Dataset entries:
------------------------------

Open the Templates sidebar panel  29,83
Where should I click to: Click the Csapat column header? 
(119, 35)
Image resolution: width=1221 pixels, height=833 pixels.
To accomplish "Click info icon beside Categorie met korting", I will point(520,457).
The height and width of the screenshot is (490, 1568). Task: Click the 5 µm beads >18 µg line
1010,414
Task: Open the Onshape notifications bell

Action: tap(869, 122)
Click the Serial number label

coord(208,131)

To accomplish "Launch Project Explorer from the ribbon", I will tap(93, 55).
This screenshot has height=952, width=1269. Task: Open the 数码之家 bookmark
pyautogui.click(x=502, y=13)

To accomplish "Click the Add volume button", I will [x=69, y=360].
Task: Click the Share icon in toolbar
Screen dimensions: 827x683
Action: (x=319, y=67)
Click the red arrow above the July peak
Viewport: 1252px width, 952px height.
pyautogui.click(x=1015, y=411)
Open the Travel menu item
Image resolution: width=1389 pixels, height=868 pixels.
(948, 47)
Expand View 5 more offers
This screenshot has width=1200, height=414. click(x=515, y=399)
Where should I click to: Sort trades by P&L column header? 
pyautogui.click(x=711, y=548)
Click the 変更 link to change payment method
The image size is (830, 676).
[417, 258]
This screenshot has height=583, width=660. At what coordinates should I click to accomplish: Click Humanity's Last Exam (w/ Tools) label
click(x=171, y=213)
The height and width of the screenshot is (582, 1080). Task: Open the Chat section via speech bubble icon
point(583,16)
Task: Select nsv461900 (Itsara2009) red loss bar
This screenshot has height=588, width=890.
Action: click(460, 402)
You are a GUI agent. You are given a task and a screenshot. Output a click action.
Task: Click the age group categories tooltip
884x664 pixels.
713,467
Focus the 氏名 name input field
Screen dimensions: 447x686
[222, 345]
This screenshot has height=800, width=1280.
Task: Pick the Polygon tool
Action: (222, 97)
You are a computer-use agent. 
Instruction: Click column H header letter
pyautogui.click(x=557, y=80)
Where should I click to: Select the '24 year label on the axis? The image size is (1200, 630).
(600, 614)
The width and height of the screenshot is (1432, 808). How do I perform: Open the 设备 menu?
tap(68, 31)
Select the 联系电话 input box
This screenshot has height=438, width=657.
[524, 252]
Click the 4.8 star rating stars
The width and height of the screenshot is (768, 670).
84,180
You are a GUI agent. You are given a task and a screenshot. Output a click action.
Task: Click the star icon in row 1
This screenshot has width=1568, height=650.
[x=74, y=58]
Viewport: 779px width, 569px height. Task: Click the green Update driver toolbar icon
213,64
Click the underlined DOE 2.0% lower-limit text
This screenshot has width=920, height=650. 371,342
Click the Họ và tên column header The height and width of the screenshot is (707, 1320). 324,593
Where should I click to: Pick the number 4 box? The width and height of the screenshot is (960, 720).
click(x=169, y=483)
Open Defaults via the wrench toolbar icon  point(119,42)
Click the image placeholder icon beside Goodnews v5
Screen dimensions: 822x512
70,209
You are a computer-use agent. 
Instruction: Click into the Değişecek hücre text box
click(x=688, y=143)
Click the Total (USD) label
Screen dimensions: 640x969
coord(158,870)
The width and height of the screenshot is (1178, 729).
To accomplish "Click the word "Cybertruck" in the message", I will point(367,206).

------------------------------

◆ EXERCISE INSTRUCTIONS
Every record is to be repeated exactly as it stands above.

◆ ANSWER BELOW
Open the Templates sidebar panel  29,83
Where should I click to: Click the Csapat column header? 
(119, 35)
Image resolution: width=1221 pixels, height=833 pixels.
To accomplish "Click info icon beside Categorie met korting", I will point(520,457).
The height and width of the screenshot is (490, 1568). Task: Click the 5 µm beads >18 µg line
1010,414
Task: Open the Onshape notifications bell

Action: tap(869, 122)
Click the Serial number label

coord(208,131)

To accomplish "Launch Project Explorer from the ribbon", I will tap(93, 55).
This screenshot has height=952, width=1269. Task: Open the 数码之家 bookmark
pyautogui.click(x=502, y=13)

To accomplish "Click the Add volume button", I will [x=69, y=360].
Task: Click the Share icon in toolbar
Screen dimensions: 827x683
Action: (x=319, y=67)
Click the red arrow above the July peak
Viewport: 1252px width, 952px height.
pyautogui.click(x=1015, y=411)
Open the Travel menu item
Image resolution: width=1389 pixels, height=868 pixels.
(948, 47)
Expand View 5 more offers
This screenshot has width=1200, height=414. click(x=515, y=399)
Where should I click to: Sort trades by P&L column header? 
pyautogui.click(x=711, y=548)
Click the 変更 link to change payment method
The image size is (830, 676).
[417, 258]
This screenshot has height=583, width=660. At what coordinates should I click to accomplish: Click Humanity's Last Exam (w/ Tools) label
click(x=171, y=213)
The height and width of the screenshot is (582, 1080). Task: Open the Chat section via speech bubble icon
point(583,16)
Task: Select nsv461900 (Itsara2009) red loss bar
This screenshot has height=588, width=890.
Action: click(460, 402)
You are a GUI agent. You are given a task and a screenshot. Output a click action.
Task: Click the age group categories tooltip
884x664 pixels.
713,467
Focus the 氏名 name input field
Screen dimensions: 447x686
[222, 345]
This screenshot has height=800, width=1280.
Task: Pick the Polygon tool
Action: (222, 97)
You are a computer-use agent. 
Instruction: Click column H header letter
pyautogui.click(x=557, y=80)
Where should I click to: Select the '24 year label on the axis? The image size is (1200, 630).
(600, 614)
The width and height of the screenshot is (1432, 808). How do I perform: Open the 设备 menu?
tap(68, 31)
Select the 联系电话 input box
This screenshot has height=438, width=657.
[524, 252]
Click the 4.8 star rating stars
The width and height of the screenshot is (768, 670).
84,180
You are a GUI agent. You are given a task and a screenshot. Output a click action.
Task: Click the star icon in row 1
This screenshot has width=1568, height=650.
[x=74, y=58]
Viewport: 779px width, 569px height. Task: Click the green Update driver toolbar icon
213,64
Click the underlined DOE 2.0% lower-limit text
This screenshot has width=920, height=650. 371,342
Click the Họ và tên column header The height and width of the screenshot is (707, 1320). 324,593
Where should I click to: Pick the number 4 box? The width and height of the screenshot is (960, 720).
click(x=169, y=483)
Open Defaults via the wrench toolbar icon  point(119,42)
Click the image placeholder icon beside Goodnews v5
Screen dimensions: 822x512
70,209
You are a computer-use agent. 
Instruction: Click into the Değişecek hücre text box
click(x=688, y=143)
Click the Total (USD) label
Screen dimensions: 640x969
coord(158,870)
The width and height of the screenshot is (1178, 729).
To accomplish "Click the word "Cybertruck" in the message", I will point(367,206).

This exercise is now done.